## start Document segment
Museveni listened to all this in complete silence keeping his eyes keenly glued on Rwakasiisi’s – perhaps to detect any lies through body language. After Rwakasiisi was done, Museveni breathed a big sigh of relief.

“Cris,” he said, “I am not a good Christian. However, I fear God. When they brought me your death warrant, I raised my hand to sign it three times… and three times something told me I should not sign it. I went to that corner over there (pointing to the right hand side of the room) and I prayed to God who told me that I should not sign your death warrant.”

The president then told Rwakasiisi that he had wanted to release him much earlier but had been under intense pressure “from many quarters.” He then asked Rwakasiisi if he was willing to meet the families of the victims who were killed and he tells them the true story. Rwakasiisi agreed.

Museveni also wanted to know how one of his colleagues, Sam Katabarwa, had died. Apparently, there had been a debate in the bushes of Luwero on a peace deal with the government. Katabarwa had led the forces that had supported talks. Also, Museveni had been in touch with Muwanga about talks. The two agreed that such an effort merited a try. Katabarwa was, therefore, sent as an emissary to begin the initial contact.

Rwakasiisi told Museveni that Katabarwa was supposed to meet with Captain Kagata Namiti at an agreed place in Wandegeya. However, Namiti had shared this information with the battalion commander of Bombo. The commanding officer instead decided to arrest Katabarwa. Rwakasiisi told Museveni that he suspects the Bombo commander killed Katabarwa.
## end Document segment
## start Supplied information
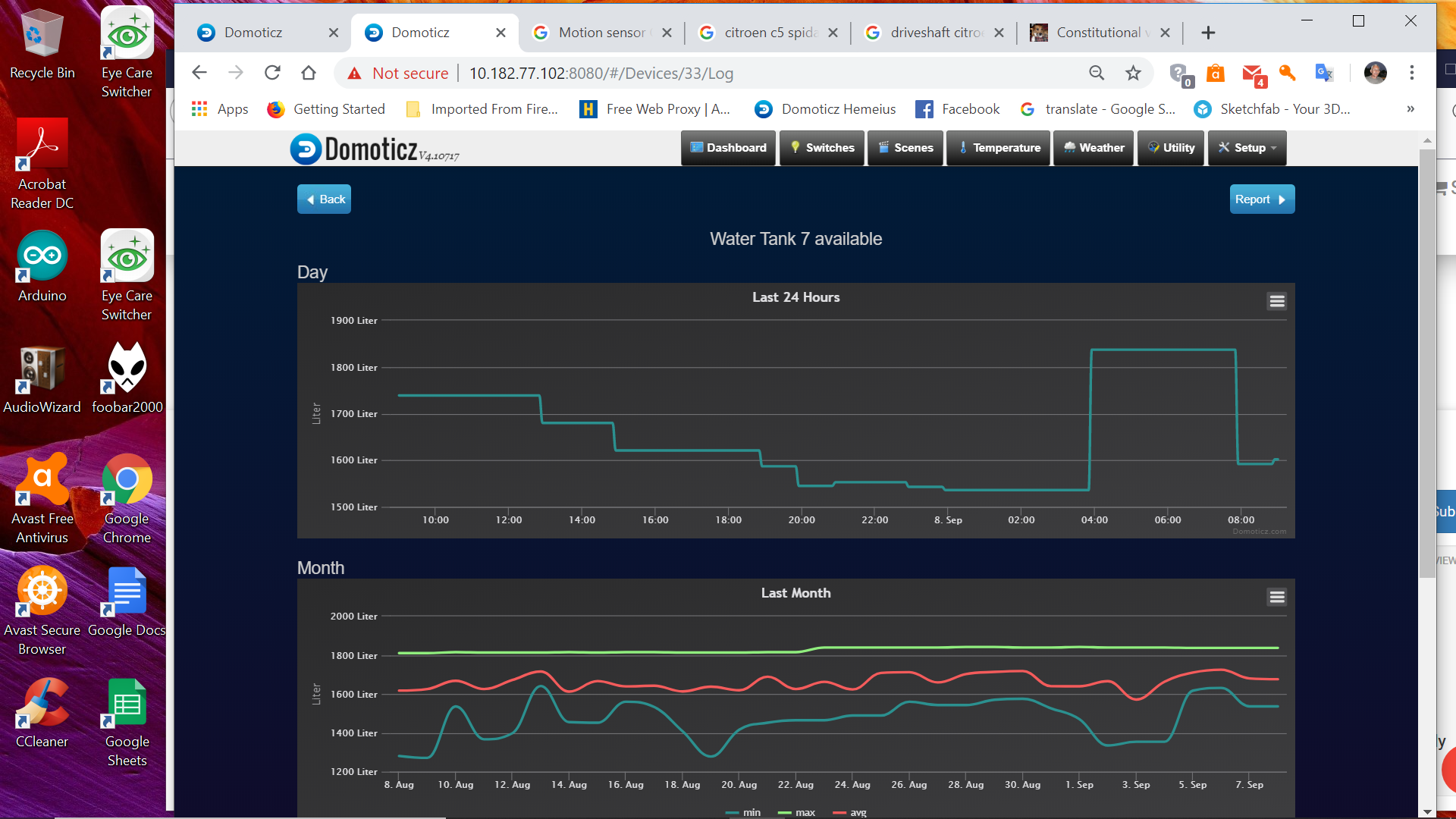This screenshot has height=819, width=1456.
Task: Click the Domoticz logo icon
Action: (x=306, y=149)
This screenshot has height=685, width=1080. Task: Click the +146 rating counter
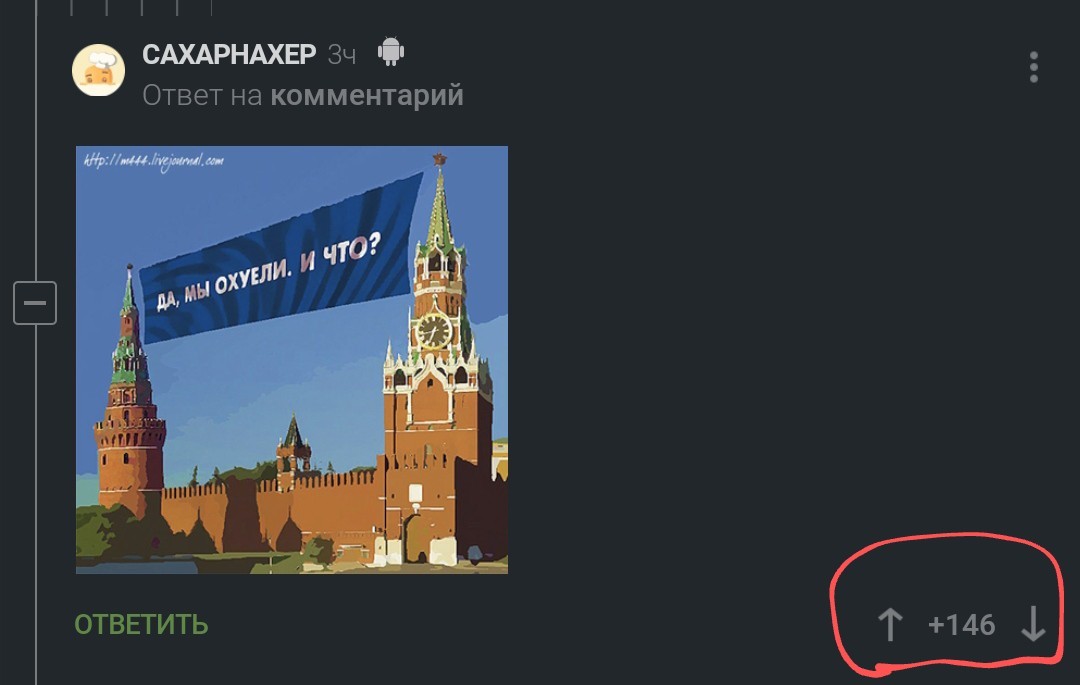[x=962, y=625]
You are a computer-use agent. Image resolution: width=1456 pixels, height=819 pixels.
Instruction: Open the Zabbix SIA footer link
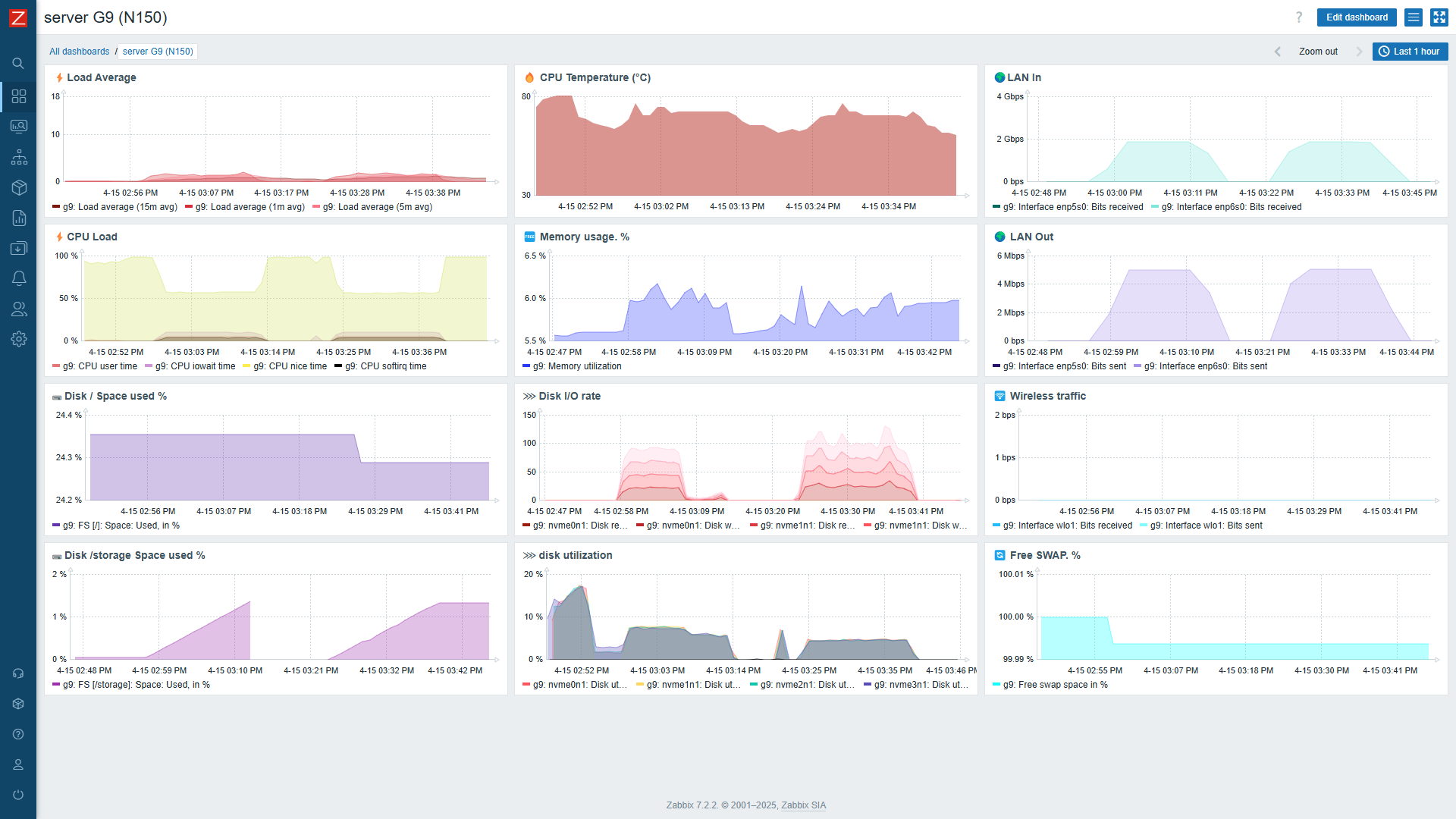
## end Supplied information
__Exercise set__:
1. Reproduce the stretch from "Museveni listened to" through "sigh of relief." in the account of Museveni's meeting with Rwakasiisi, word for word.
2. Write the next part of the account of Museveni's meeting with Rwakasiisi, picking up after its final sentence.
The lines have nothing to do with the account of Museveni's meeting with Rwakasiisi.

__Responses per task__:
1.
Museveni listened to all this in complete silence keeping his eyes keenly glued on Rwakasiisi’s – perhaps to detect any lies through body language. After Rwakasiisi was done, Museveni breathed a big sigh of relief.

2.
However, the truth was unknown to Rwakasiisi. The last person to see Katabarwa was actually a UPC functionary called Yoga Adhola. Adhola had been in FRONASA with Museveni, heading its publicity wing. The military had tried to use torture to extract information from Katabarwa without much success. It was decided that it was better to engage him intellectually than kill him. In pursuit of this objective, the government felt that for an intellectually astute person like Katabarwa, they need an intellectual of equal excellence to engage him. His friend Adhola was brought as the person to play this role. Adhola told me he last saw Katabarwa on the night of July 26, 1985; the Obote government fell the next day. He suspects that the soldiers may have killed him as they cleaned house in the last hours before escape.

When he looked at the clock, Museveni noticed that two hours had passed since he and Rwakasiisi began talking. He had not even noticed that time was passing so fast. The meeting was therefore a combination of two things: old friends reuniting after a long time during which each one of them went through an odyssey; but it would also be a meeting of two bitter rivals in Uganda’s ugly contest for power. How had these two former friends become bitter rivals willing to kill each other?

Fighting Amin

Museveni’s parting with Rwakasiisi was actually shaped by the latter’s friendship with Obote. In December 1979, Obote had called Rwakasiisi from Nairobi saying that then-Tanzanian president, Julius Nyerere, wanted to see him. Rwakasiisi went to stay at Obote’s residence in Musasani, Dar es Salaam where Nyerere came to visit on December 28 and talked to Rwakasiisi.

At the time, Tanzanian troops were deep inside Uganda supported by two Ugandan military groups: FRONASA under Museveni taking the Western Axis (Mbarara to Masindi) and KikosiMaalumu, a pro-Obote unit under Col. Oyite Ojok taking the Central Axis through Masaka to Kampala.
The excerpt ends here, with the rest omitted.